A epidemiologia moderna segue os mesmos caminhos da nova geografia. Dominada pela infectuologia, a epidemiologia utilizou durante muitos anos um modelo linear unicausal. Esse modelo foi evoluindo até alcançar sua forma atual, multicausal, na qual os determinantes da doença são hierarquizados.
Em conseqüência do modelo acima, foi possível distinguir dois campos interligados de estudo, um chamado de macroepidemiologia e outro de microepidemiologia. O primeiro é capaz de explicar o processo saúde/doença através de elementos mais abrangentes das análises histórica, econômica e social, hoje incluído na rubrica interdisciplinar de geografia social. O segundo, utilizando os métodos epidemiológicos clássicos, estuda o mesmo fenômeno saúde/doença em grau de detalhamento que escapa aos métodos da macroepidemiologia. Apesar dessa aparente separação entre dois campos de estudo, a epidemiologia mantém sua identidade.
Como na geografia atual, os determinantes maiores da doença podem ser analisados dentro da paisagem organizada pelo homem em sua concretude histórica.
Como disciplina de estudo, a Epidemiologia constitui o mais abrangente campo do conhecimento humano na área de saúde. Sua abrangência lhe é conferida pela sua macro-visão dos fenômenos vitais em termos coletivos.
Utilizando metodologias as mais avançadas de disciplinas correlatas, a Epidemiologia ganhou outra dimensão, o que lhe permite questionar os determinantes maiores das doenças, discutir problemas relacionados com o planejamento e a adequação dos serviços de saúde, informar aos médicos clínicos que tal ou qual processo terapêutico ganhou ou não status de eficiência comprovada.
O pensar epidemiológico é hoje necessário não apenas aos epidemiologistas, mas a todos os profissionais da área da saúde e mesmo aos leigos. Estes se deparam no noticiário cotidiano com expressões francamente epidemiológicas quando, por exemplo, os jornais noticiam estudos controlados mostrando significância ou não de determinados dados coletados em amostras de população. Assuntos que tocam diretamente a vida do Homem, como o papel do fumo sobre a saúde ou o uso de anticoncepcionais, são debatidos através dos meios usuais de informação.
O conceito atual de interdisciplinaridade remete o pensamento crítico e criador para alturas jamais imaginadas pelos pesquisadores do passado.

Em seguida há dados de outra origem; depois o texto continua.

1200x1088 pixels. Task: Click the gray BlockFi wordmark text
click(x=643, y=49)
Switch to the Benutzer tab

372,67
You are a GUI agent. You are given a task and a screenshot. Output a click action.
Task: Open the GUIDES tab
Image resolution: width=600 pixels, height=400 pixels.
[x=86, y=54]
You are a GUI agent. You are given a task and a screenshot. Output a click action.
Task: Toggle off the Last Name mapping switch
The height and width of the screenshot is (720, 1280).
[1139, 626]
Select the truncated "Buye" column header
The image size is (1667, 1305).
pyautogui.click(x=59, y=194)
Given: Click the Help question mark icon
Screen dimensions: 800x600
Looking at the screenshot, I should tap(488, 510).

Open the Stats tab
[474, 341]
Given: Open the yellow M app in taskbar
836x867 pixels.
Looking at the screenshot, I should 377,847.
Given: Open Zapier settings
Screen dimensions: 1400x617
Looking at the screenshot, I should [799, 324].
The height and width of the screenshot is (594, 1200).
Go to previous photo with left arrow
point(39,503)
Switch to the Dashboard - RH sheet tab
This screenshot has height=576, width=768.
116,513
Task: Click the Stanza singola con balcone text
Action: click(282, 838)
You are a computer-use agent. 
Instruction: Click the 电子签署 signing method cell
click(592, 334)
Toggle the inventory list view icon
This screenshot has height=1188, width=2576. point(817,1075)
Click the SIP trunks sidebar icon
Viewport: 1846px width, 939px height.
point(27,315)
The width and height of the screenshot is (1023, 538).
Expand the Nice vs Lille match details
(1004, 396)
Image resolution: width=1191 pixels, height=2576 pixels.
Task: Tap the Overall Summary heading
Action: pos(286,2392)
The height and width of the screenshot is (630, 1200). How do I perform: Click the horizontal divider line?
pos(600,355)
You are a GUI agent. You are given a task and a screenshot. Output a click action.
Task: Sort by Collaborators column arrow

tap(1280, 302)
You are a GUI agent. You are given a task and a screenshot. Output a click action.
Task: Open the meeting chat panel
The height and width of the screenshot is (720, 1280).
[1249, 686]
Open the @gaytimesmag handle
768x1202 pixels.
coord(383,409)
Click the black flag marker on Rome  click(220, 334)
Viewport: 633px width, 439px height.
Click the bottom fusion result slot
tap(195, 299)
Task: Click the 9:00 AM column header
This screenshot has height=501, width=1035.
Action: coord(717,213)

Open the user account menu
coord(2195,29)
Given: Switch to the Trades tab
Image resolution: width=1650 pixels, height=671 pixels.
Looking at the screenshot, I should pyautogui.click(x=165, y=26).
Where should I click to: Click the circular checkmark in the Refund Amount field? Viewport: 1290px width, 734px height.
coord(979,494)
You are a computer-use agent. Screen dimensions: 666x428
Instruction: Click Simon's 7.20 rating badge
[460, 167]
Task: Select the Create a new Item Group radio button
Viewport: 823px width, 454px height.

Nenhuma disciplina pode existir plenamente sem que, sadia e sabiamente, invada territórios antes julgados intransponíveis. Com esta atitude do pensar, o conhecimento ganha em profundidade e extensão.
Mas a epidemiologia vai além de um simples instrumento de análise. Ela penetra profundamente no âmago dos problemas mais relevantes da vida humana. Nesse sentido, ela se situa, como as ciências sociais, como instrumento valioso de transformação social.
O que situa a Epidemiologia como instrumento transformador é exatamente sua macrovisão dos problemas de saúde, o que só foi possível com sua intromissão em terrenos até há pouco considerados independentes e isolados.
O papel transformador da Epidemiologia se coloca diante de sua capacidade de conhecer a realidade, de questionar as organizações sociais e econômicas de um país ou região e seu relacionamento com as condições de saúde da população. E, particularmente, de ser capaz de propor medidas transformadoras que venham melhorar o estado de saúde e bem-estar de determinada sociedade.
Antes de ser um instrumento para medir sádicamente o sofrimento humano, a epidemiologia projeta-se para o futuro como a ecologia da saúde, comprometida com o bem-estar social.